LightSeek Basis Releases TokenSpeed, an Open-Supply LLM Inference Engine Concentrating on TensorRT-LLM-Stage Efficiency for Agentic Workloads

Inference effectivity has quietly turn into probably the most consequential bottlenecks in AI deployment. As agentic coding techniques resembling Claude Code, Codex, and Cursor scale from developer instruments to infrastructure powering software program improvement at giant, the underlying inference engines serving these requests are underneath growing pressure. The LightSeek Basis researchers have launched TokenSpeed, an open-source LLM inference engine launched underneath the MIT license and designed particularly for the calls for of agentic workloads. The TokenSpeed engine is at the moment in preview standing.

Why Agentic Inference is a Totally different Drawback

To know what makes TokenSpeed’s design selections significant, it helps to know what makes agentic inference arduous. Coding brokers don’t behave like a typical chatbot flip. Contexts routinely exceed 50K tokens, and conversations typically span dozens of turns. This creates simultaneous strain on two metrics: per-GPU TPM (tokens per minute), which determines what number of customers a single GPU can serve, and per-user TPS (tokens per second), which determines whether or not a person consumer perceives the system as responsive. Most public benchmarks don’t absolutely seize this conduct.

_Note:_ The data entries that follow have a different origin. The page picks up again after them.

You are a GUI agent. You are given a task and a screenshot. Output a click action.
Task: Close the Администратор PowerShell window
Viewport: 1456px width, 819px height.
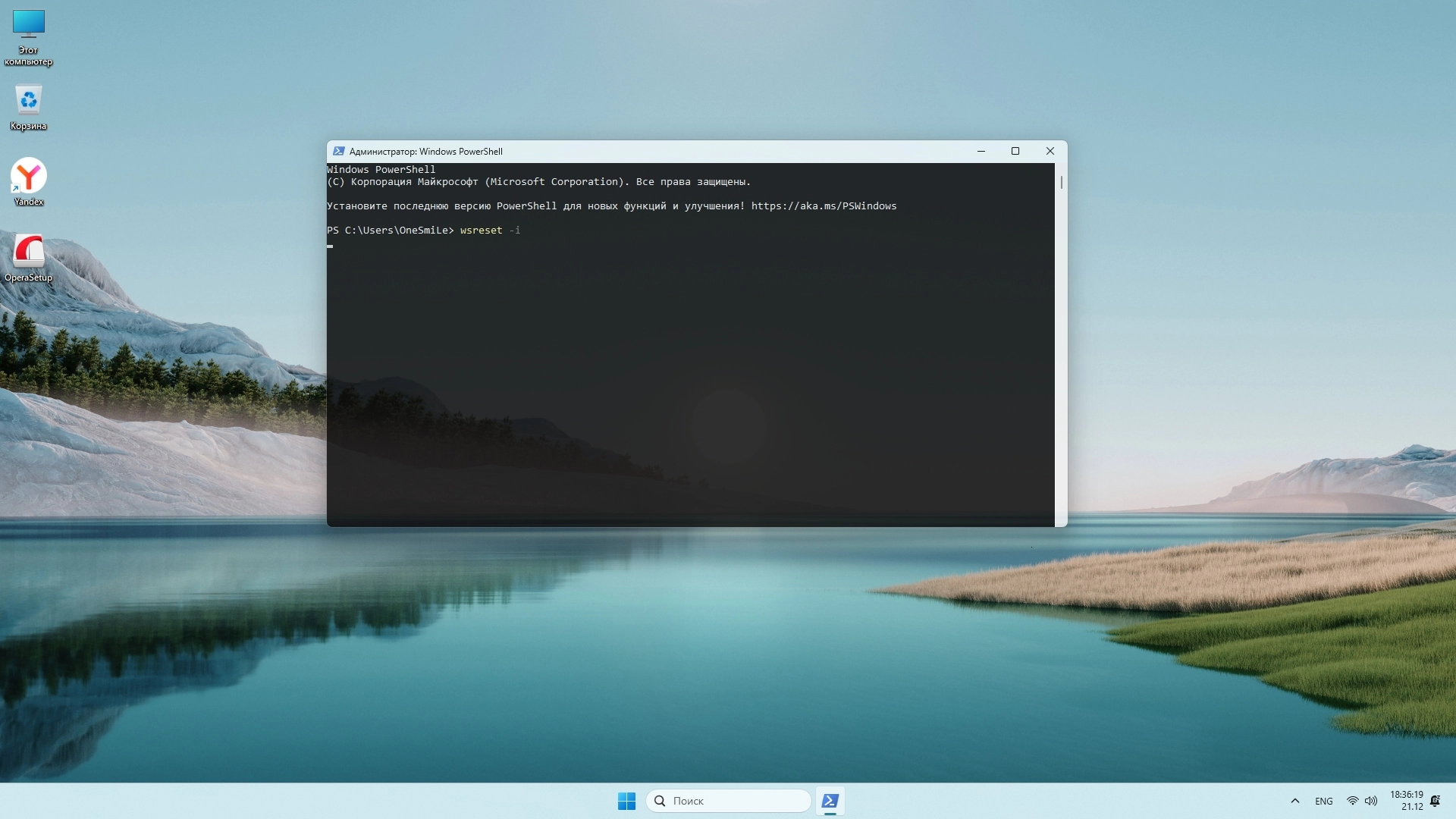pyautogui.click(x=1050, y=151)
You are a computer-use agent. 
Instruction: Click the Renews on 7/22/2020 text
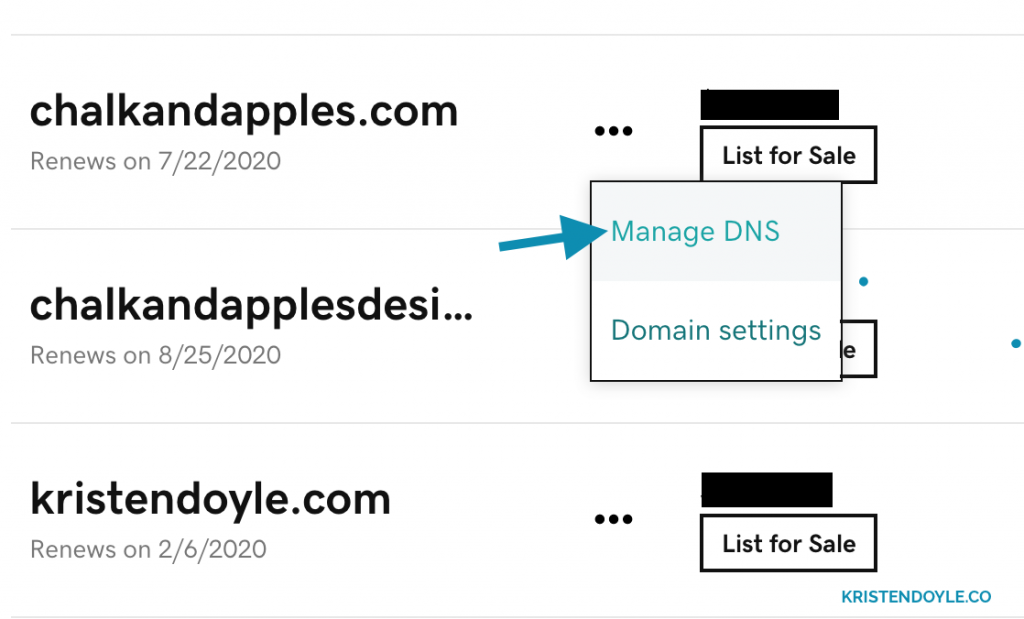pyautogui.click(x=155, y=161)
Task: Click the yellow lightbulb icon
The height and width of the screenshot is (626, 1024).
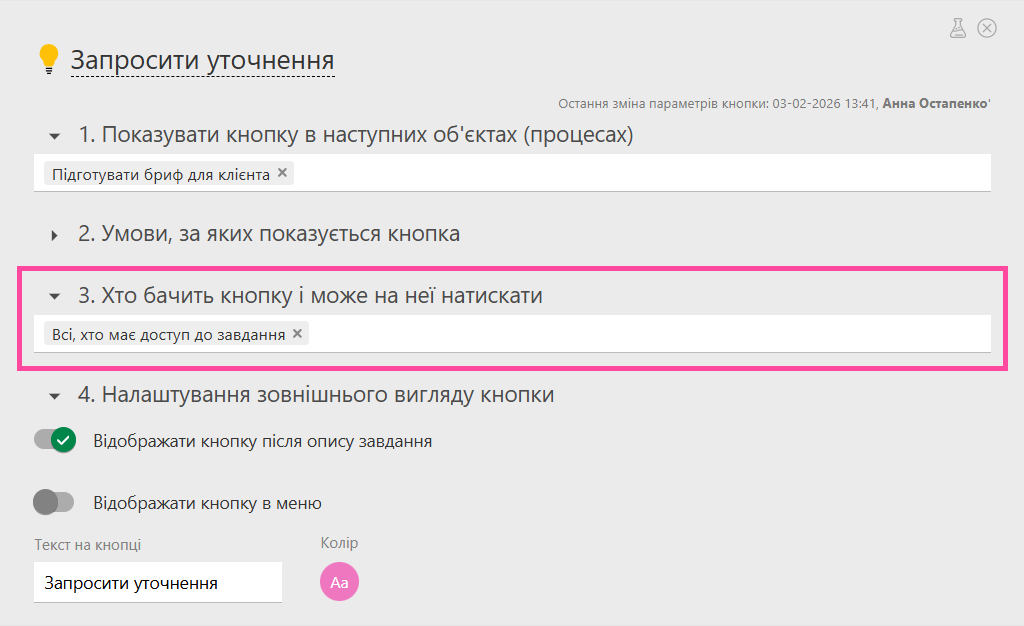Action: click(48, 58)
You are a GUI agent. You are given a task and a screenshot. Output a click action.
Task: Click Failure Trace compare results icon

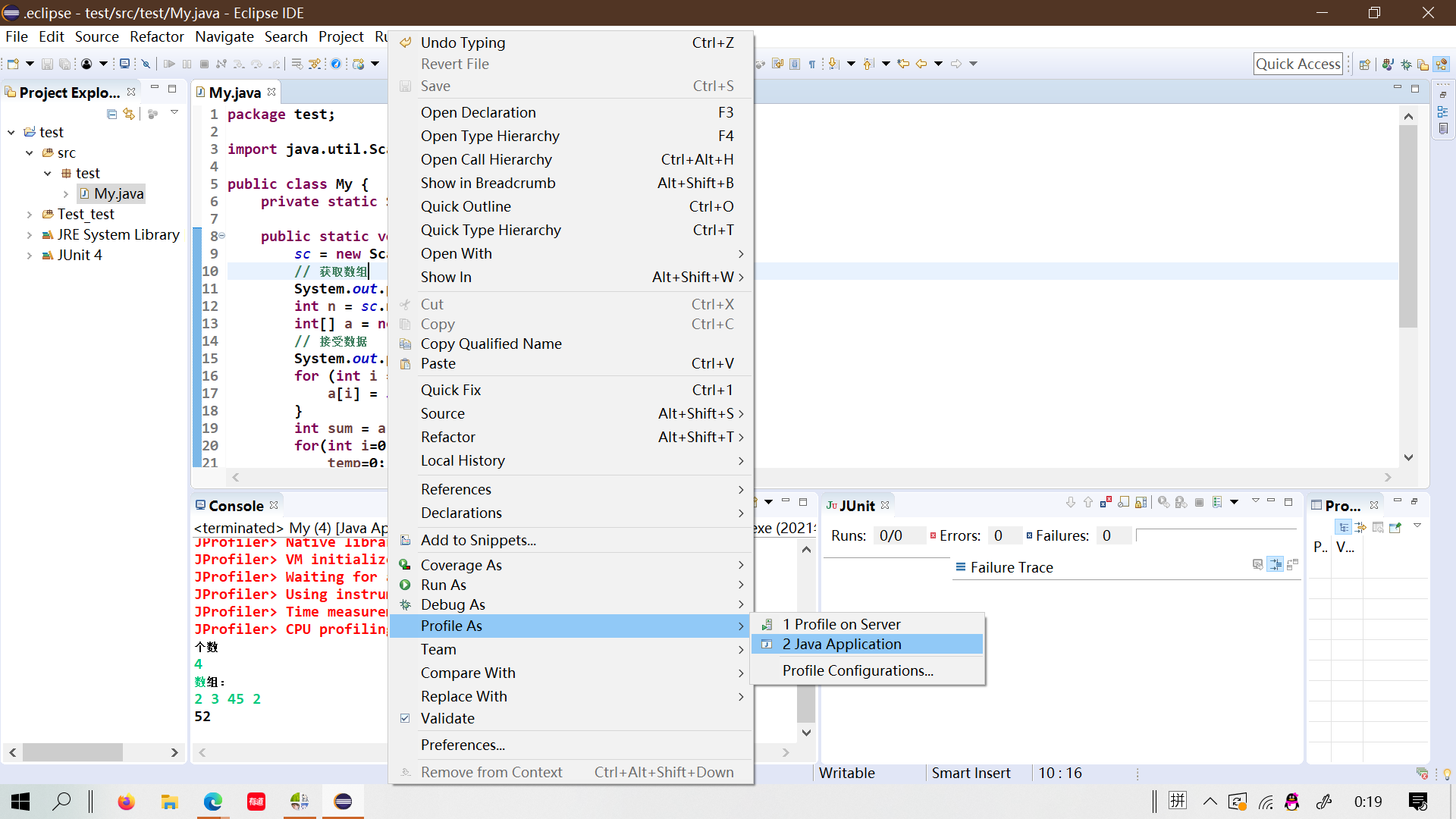click(x=1258, y=565)
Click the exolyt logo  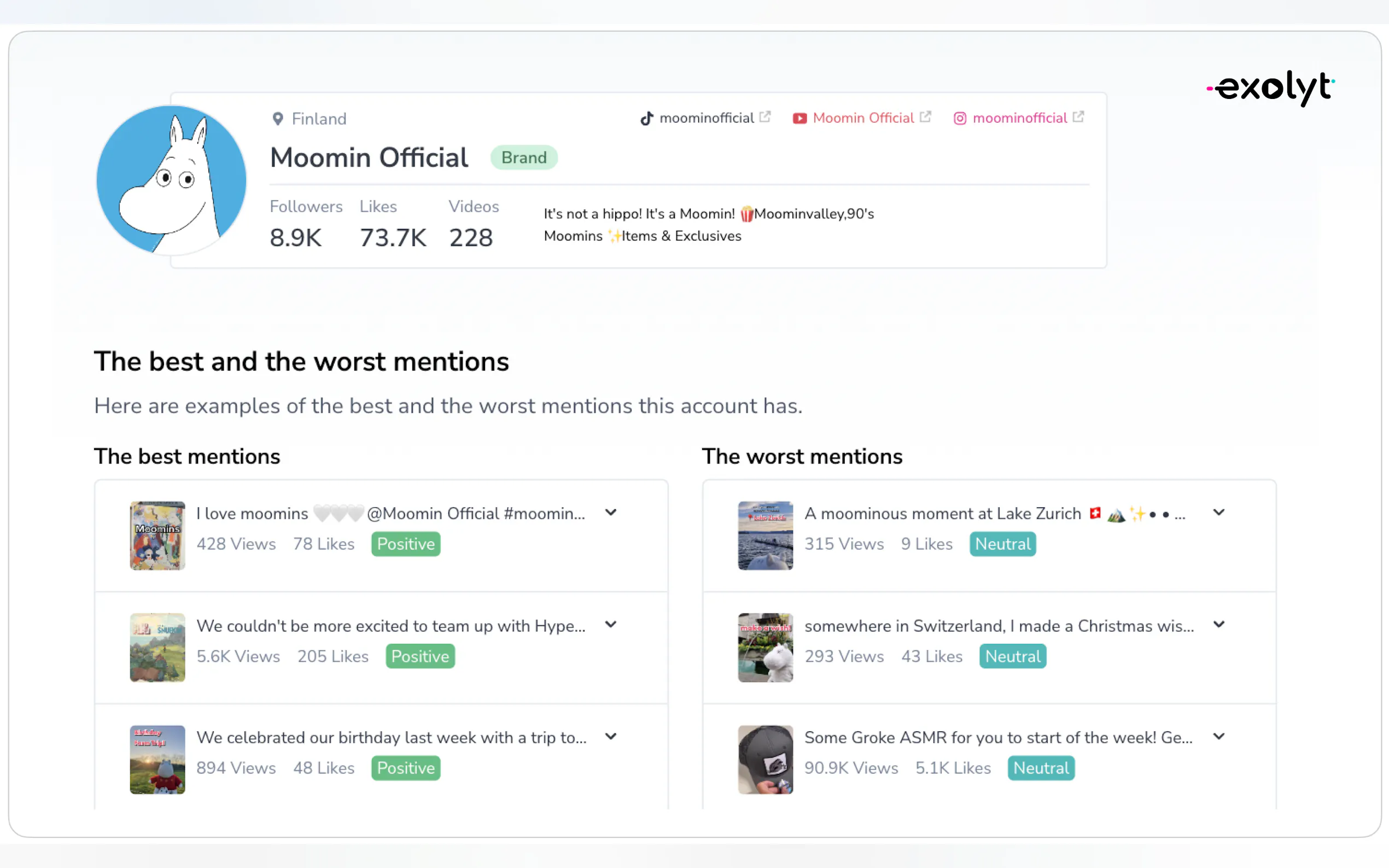pyautogui.click(x=1270, y=89)
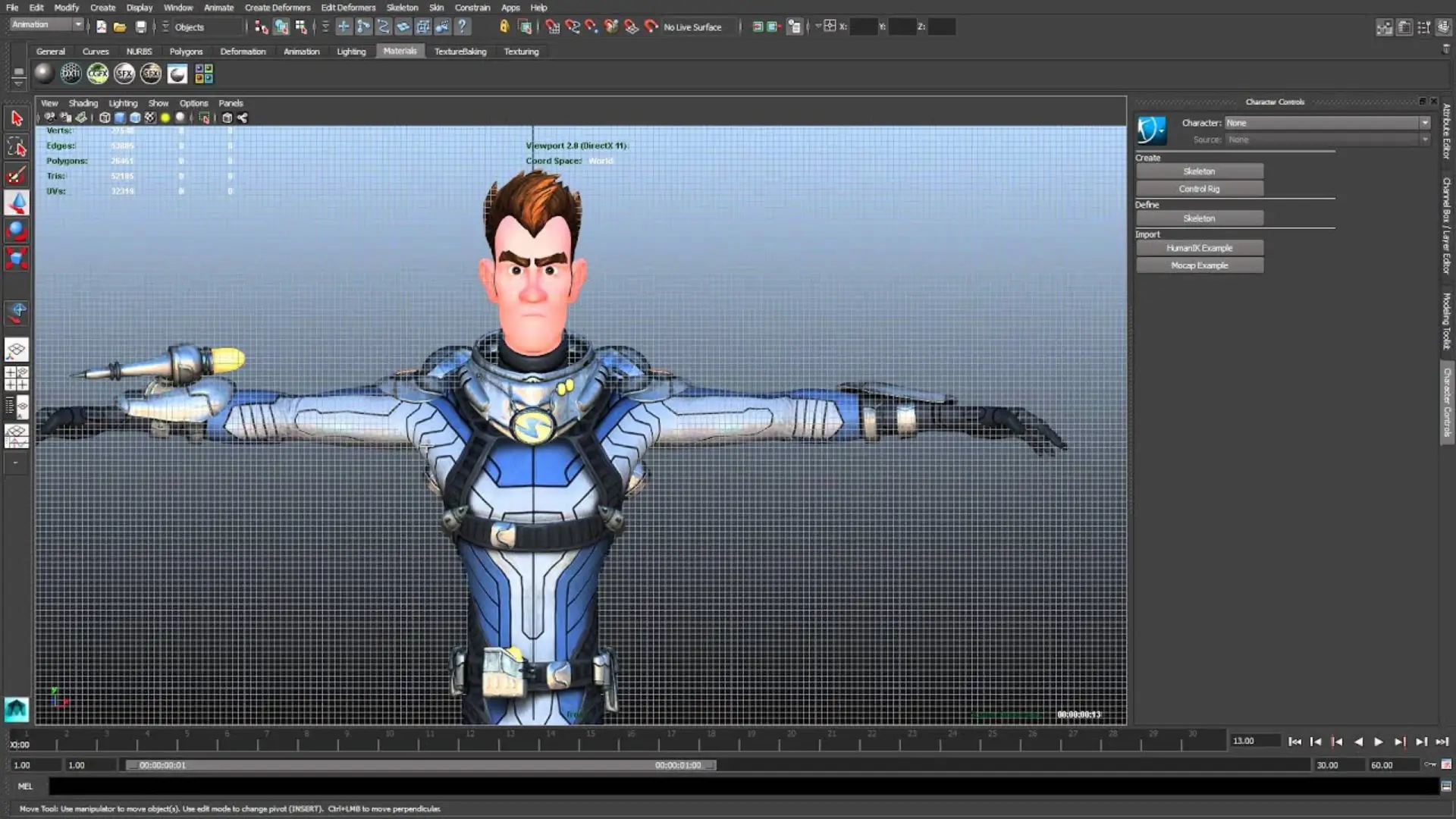The height and width of the screenshot is (819, 1456).
Task: Open the Animation menu set dropdown
Action: [46, 24]
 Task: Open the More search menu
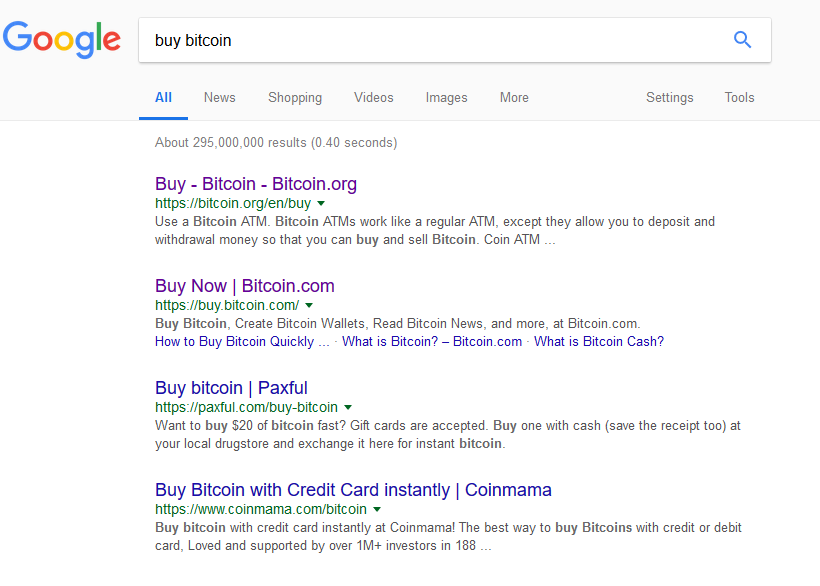pos(514,98)
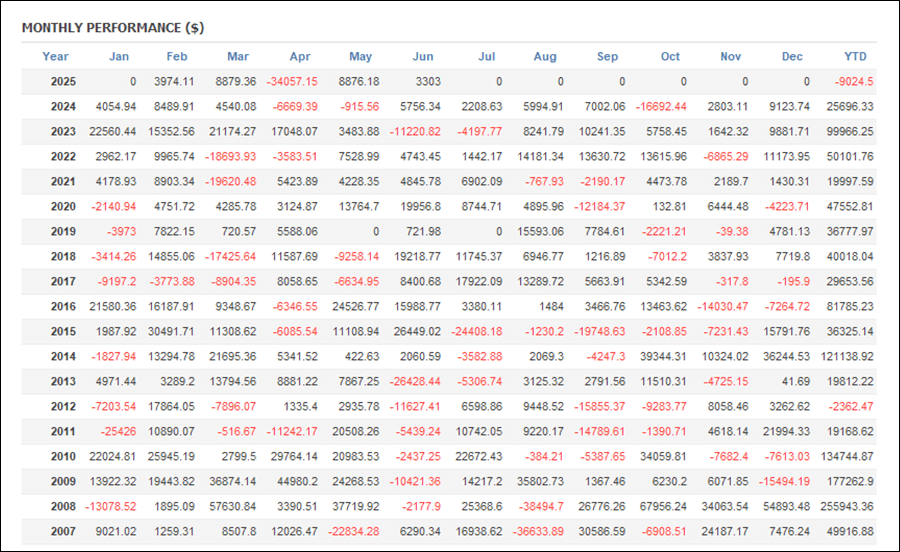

TokenSpeed has been designed to maximise each. The target is to maximise per-GPU TPM whereas sustaining a per-user TPS ground — sometimes 70 TPS, and typically 200 TPS or greater.

Structure: 5 Interlocking Subsystems

TokenSpeed’s structure is constructed round 5 design pillars: a compiler-backed modeling mechanism for parallelism, a high-performance scheduler, a secure KV useful resource reuse restriction, a pluggable layered kernel system that helps heterogeneous accelerators, and SMG integration for a low-overhead CPU-side request entrypoint.

The modeling layer makes use of an area SPMD (Single Program, A number of Information) strategy. SPMD is a parallel execution mannequin the place all processes run the identical program however on completely different subsets of knowledge — a standard sample in distributed deep studying. Reasonably than requiring builders to manually implement the communication logic between processes, TokenSpeed permits builders to specify I/O placement annotations at module boundaries, and a light-weight static compiler then robotically generates the required collective operations throughout mannequin building, eliminating the necessity to manually implement communication logic.

The scheduler makes a structural break up between the management airplane and the execution airplane. The management airplane is carried out in C++ as a finite-state machine that works with the sort system to implement secure useful resource administration — together with KV cache state switch and utilization — at compile time moderately than at runtime. Request lifecycle, KV cache sources, and overlap timing are represented by means of express FSM transitions and possession semantics, so correctness is enforced by a verifiable management system moderately than conference. By encoding these correctness constraints into the sort system moderately than leaving them to runtime conference, errors in KV cache administration — probably the most error-prone areas in LLM serving — are caught earlier. The execution airplane is carried out in Python to keep up improvement effectivity, enabling quicker characteristic iteration and decrease cognitive load for builders

The kernel layer treats GPU kernels as a first-class modular subsystem moderately than baking them into the engine core. It offers a conveyable public API, a centralized registry and choice mannequin, and an extensible plugin mechanism to assist heterogeneous accelerators — that means it isn’t locked to NVIDIA {hardware}. The dev staff has additionally developed one of many quickest MLA (Multi-head Latent Consideration) kernels for agentic workloads on NVIDIA Blackwell. Within the decode kernel, q_seqlen and num_heads are grouped to totally make the most of Tensor Cores, as num_heads are small in a few of these use instances. The binary prefill kernel features a fine-tuned softmax implementation. Notably, TokenSpeed MLA has been adopted by vLLM.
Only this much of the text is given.